Because focusing on the essentials – optimizing your website, creating content and gaining links – still leads to SEO results today.
But if you want to evolve and stay ahead of the competition, I’ll share with you SEO opportunities worth investing in this year.
SEO Opportunities to Seize in 2023
Instead of joining the AI bandwagon, I decided to take the “road less traveled” and rely on Google’s own resources.
What is Google increasingly emphasizing in late 2022 and early 2023? What shows up clearly in Google results and boosts analytics without too many people praising it?
Below are the things I noticed.
1. Google’s new focus: helpful content
The aftermath of the introduction of the Helpful Content Update (HCU) has been disappointing. But soon after, Google declared it a permanent search ranking system and not a single event. Since then, other related updates have been made that have had a significant impact across all sites.
The HCU initially had no significant impact on automated websites.
Emphasizing helpful content instead of just “quality content” is a paradigm shift. Since Google has been focusing on quality for years, this represents a massive change in its philosophy.
Google’s guidance has always been, “Just create great content and the rest will follow.” Over time, they rely less on links and can now determine content quality and usefulness algorithmically.
If you’ve followed Google’s advice, chances are your site is filled with quality content. Nice for you! But nowadays it’s not enough.
We’re used to seeing quality content that provides context, cites sources, or provides additional links. Helpful content is more than that.
To be truly helpful, your content must have the following characteristics:
Helpful content is written by subject matter experts who know first-hand how things work.
In contrast, fully automated AI content or other cheap, mass-produced content simply aggregates other sources found on the web.
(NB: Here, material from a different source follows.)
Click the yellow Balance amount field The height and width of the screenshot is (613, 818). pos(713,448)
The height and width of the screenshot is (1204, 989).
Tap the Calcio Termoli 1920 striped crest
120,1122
It is second hand and not based on experience – equivalent to hearsay or gossip.
Solves certain problems
Quality content is more journalistic. You must review sources, verify the information, and follow other links for additional context and insight.
Helpful content, on the other hand, solves certain problems right from the start and:
- Doesn’t distract, but gives people what they need, when they need it.
- Is not satisfied for the sake of content.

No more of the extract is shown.